Lo chef ha ideato un menu che elogia le classiche ricette romane, piatti pregni di tradizione, curati nella forma e nell’esecuzione, valorizzati da un’ottima materia prima. La Cucina de Coccio del ristorante Frezza viene esaltata, nei primi e nei secondi, all’interno di caratteristiche terrecotte. Tra i piatti in carta Bruschetta Cicoria e Guanciale, il Tagliere di salumi e formaggi del territorio selezione Dol.

Frezza
Le bome salate
Photo Credit: Adriana Forconi

Nella sezione Fritti non mancano Supplì, Filetto di baccalà, Fiore di zucca, Mozzarella in carrozza e le gustose Bombe salate, un impasto lievitato che accoglie all’interno la coda alla vaccinara, la trippa alla romana con mentuccia e pecorino, le melanzane alla norma e la cacio e pepe con carciofi. Radici ben salde nella tradizione nei primi piatti che comprendono Tonnarelli Cacio e Pepe, Rigatoni all’amatriciana (uno dei piatti preferiti di Claudio Amendola), Spaghetto fresco alla carbonara e  Linguine alla Puttanesca. La Cucina de coccio celebra i secondi romani,  l’offerta spazia tra Polpettine al sugo, Involtini alla Romana (fettine di manzo con mentuccia e pecorino cotte alla pizzaiola), Pollo alla cacciatora, Coda alla vaccinara, Broccoletti affogati con salsiccia e Baccalà alla romana da accompagnare alle verdure di stagione e tipiche del territorio laziale.

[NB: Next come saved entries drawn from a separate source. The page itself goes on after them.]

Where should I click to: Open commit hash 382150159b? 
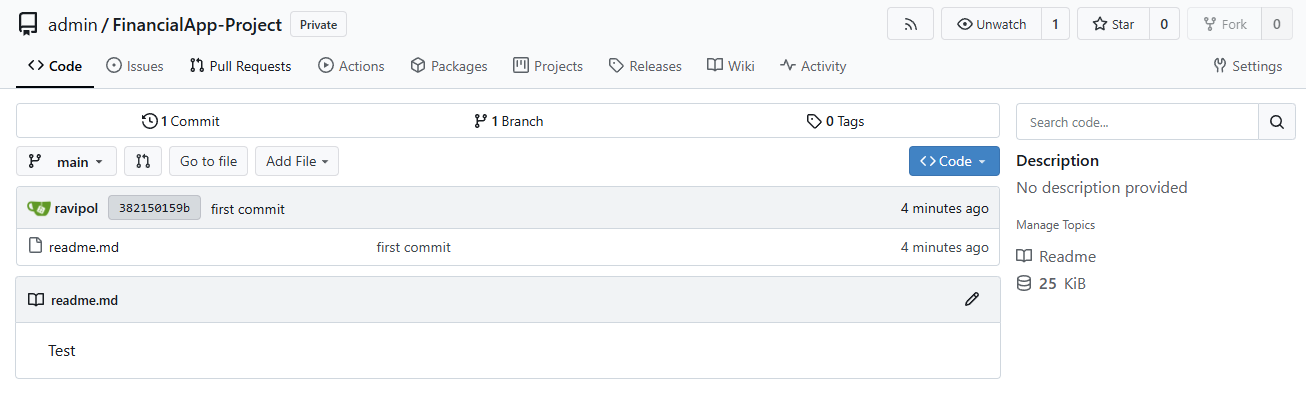154,208
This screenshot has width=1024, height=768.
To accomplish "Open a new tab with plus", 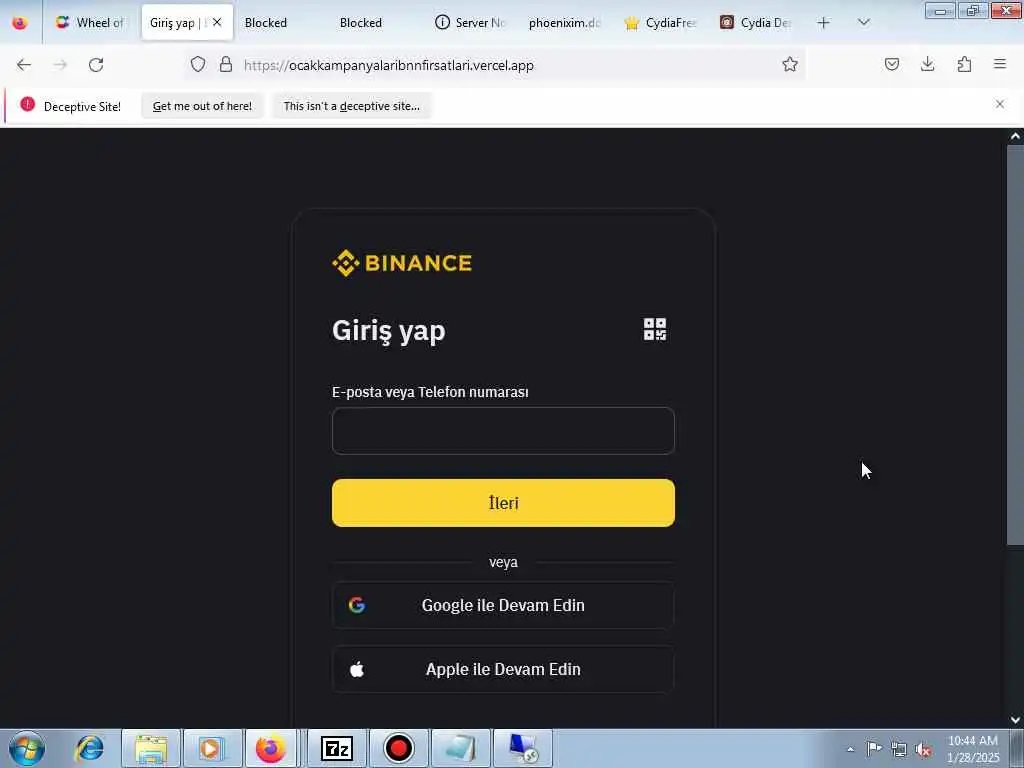I will point(824,23).
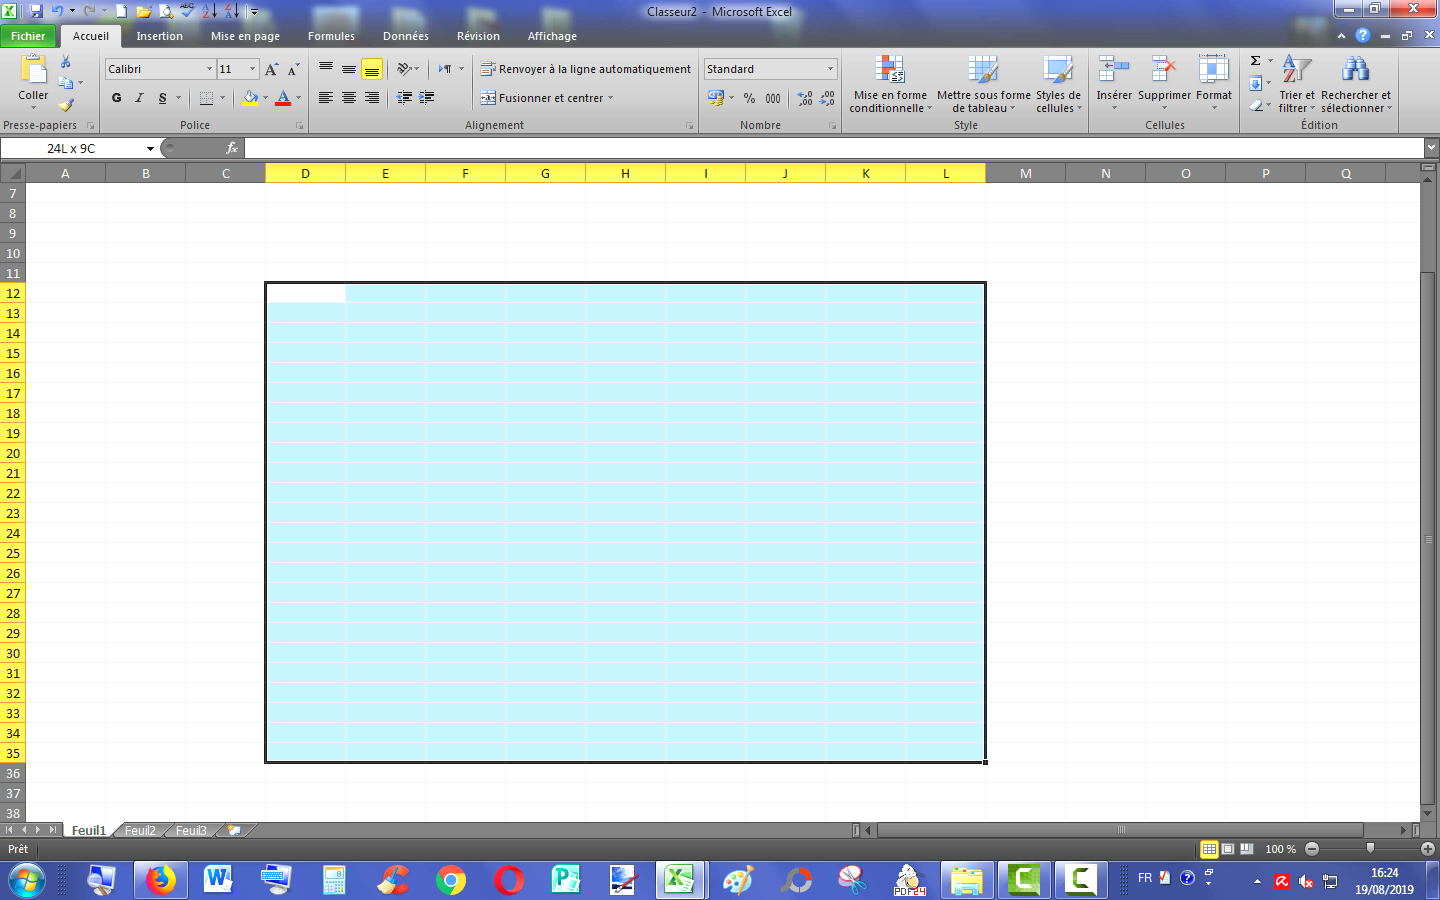This screenshot has height=900, width=1440.
Task: Click the Supprimer button
Action: point(1163,85)
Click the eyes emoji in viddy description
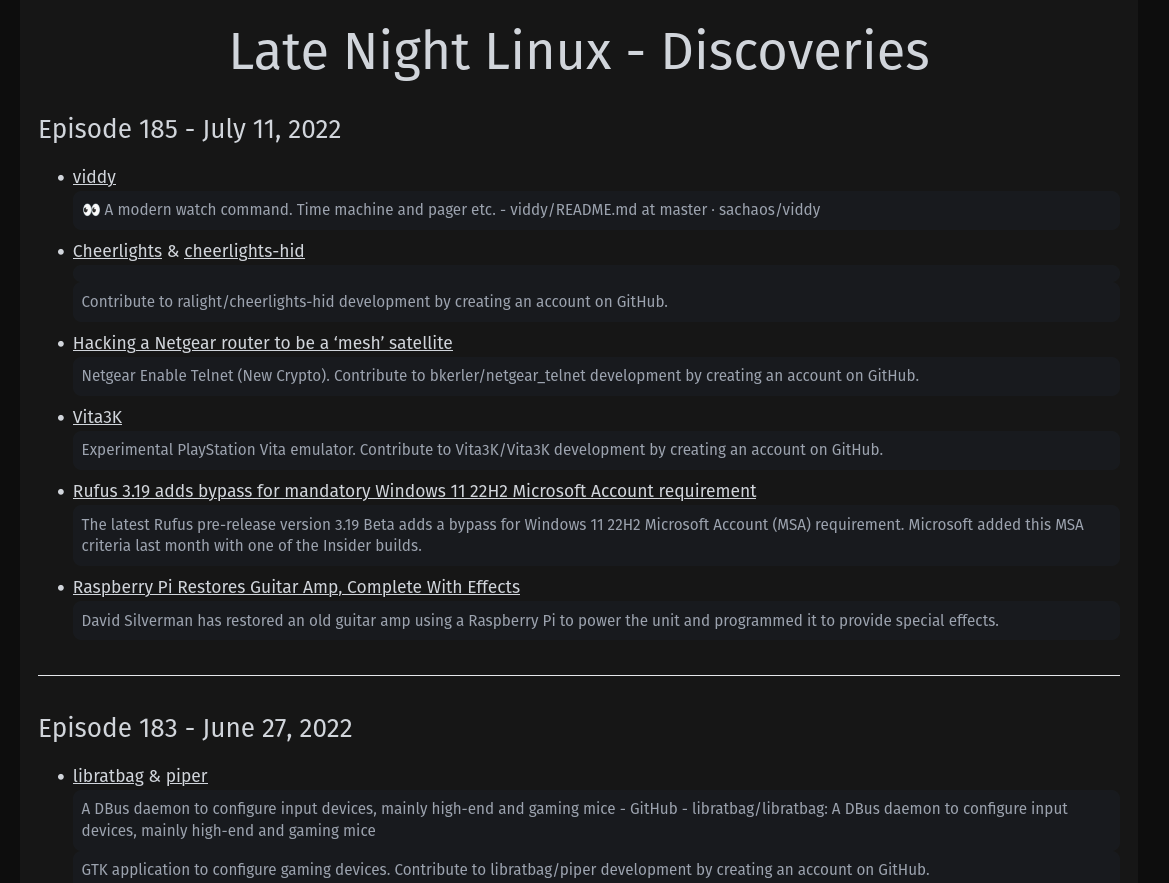This screenshot has height=883, width=1169. 91,210
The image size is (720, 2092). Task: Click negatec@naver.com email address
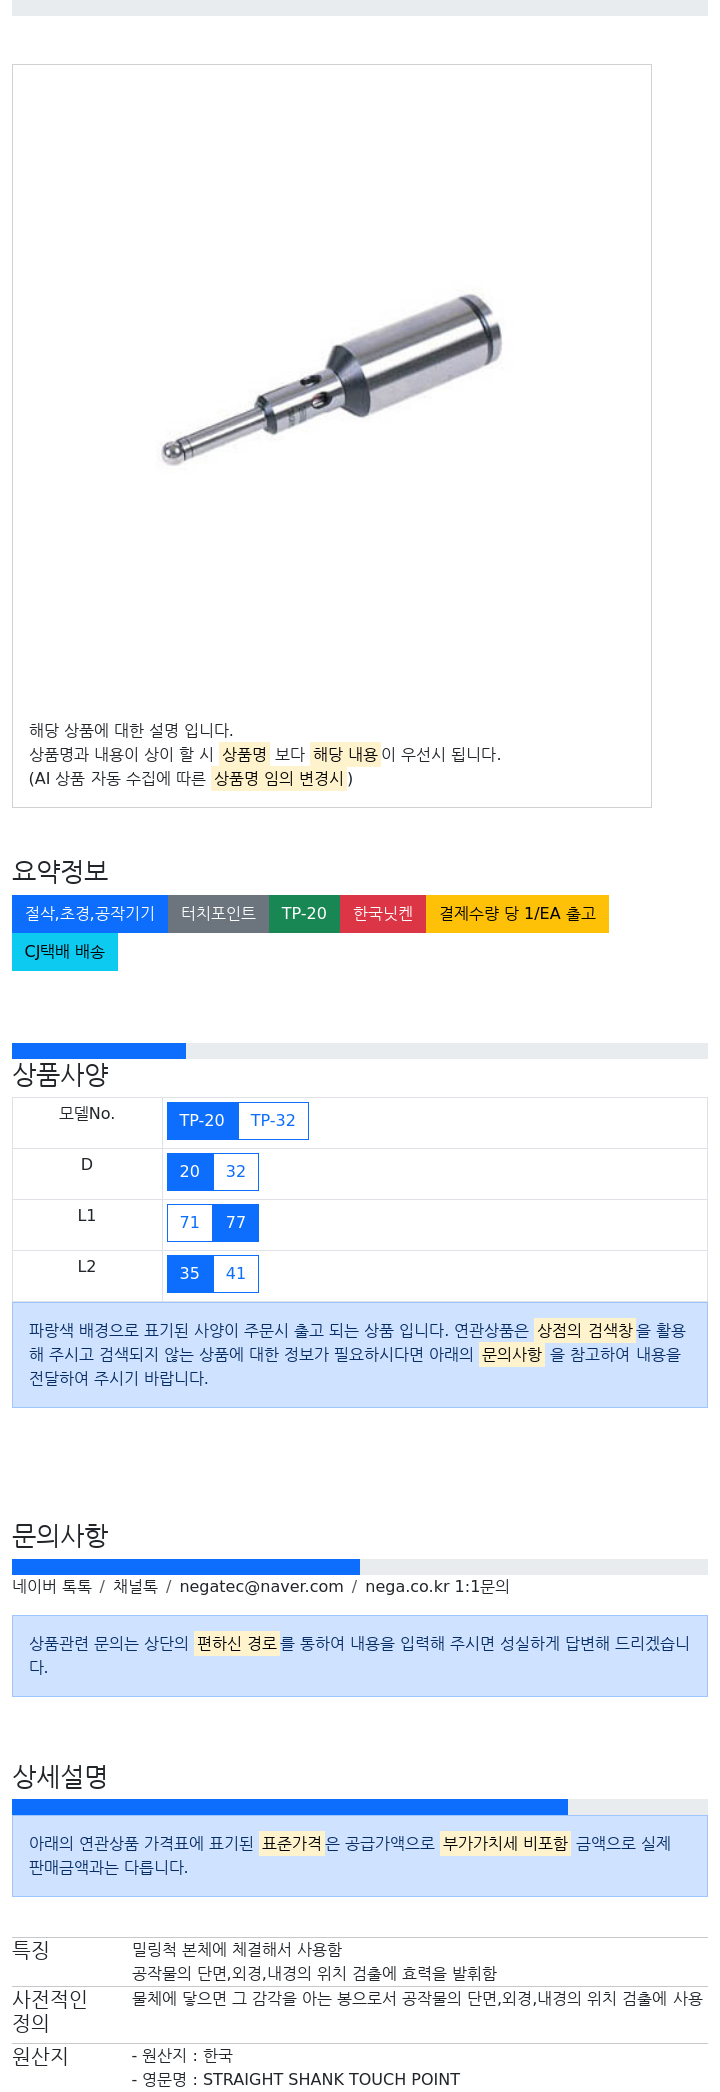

Per concludere in dolcezza Zuppa inglese, Dolci della Nonna, Crostate fatte in casa, Ciambelline al vino.

Frezza
Photo Credit: Adriana Forconi



La proposta gastronomica si arricchisce anche di succulenti piatti fuori menu che variano di giorno in giorno. Da Frezza non manca la pizza che ovviamente è rigorosamente romana, realizzata dallo chef Cianetti con farine macinate a pietra e impasto sottile steso a mano, per dare vita a una tonda bassa e scrocchiarella.

La cantina 

La carta dei vini con oltre cento referenze pone in risalto le eccellenze del nostro paese dalla Sardegna al Piemonte, riservando ovviamente un posto d’onore al Lazio. Interessante anche la drink list dell’aperitivo che annovera grandi classici come ad esempio SpritzNegroni, Mojito e Gin Tonic a cui si aggiungono sei signature per stuzzicare la fantasia dei più appassionati. I nomi dei nuovi cocktail sono legati alla storia, alle bellezze di Roma e ai suoi diversi quartieri: si va dal Tempio di Vesta, al Pantheon, passando per Il giardino degli aranci e Piazza Venezia.

Frezza
Photo Credit: Adriana Forconi

Il locale

Situato in via della Frezza al civico 64-66, il ristorante accoglie la clientela in due ampie sale per un totale di 150 mq e 50 posti interni, a cui si andranno ad aggiungere quelli esterni. Tavoli in marmo, panche di legno, piastrelle bianche, targhe e richiami alla cucina romana campeggiano sulle pareti insieme a cocci colorati che abbelliscono alcuni angoli. Una location essenziale e curata che esprime il desiderio di creare un ambiente informale in cui i clienti “possono sentirsi a loro agio e mangiar bene”. Entrando nella prima sala si scorge il bancone del bar e una vetrata che si protrae nella sala accanto, dove si trova la cucina a vista e il forno. 

Frezza 
Via della Frezza, 64-66 
00186 Roma
Tel: 06 70452605
info@frezzaromana.it
www.frezzaromana.it


Aperto dal martedì alla domenica dalle 12.00 alle 23.30. Chiuso il lunedì.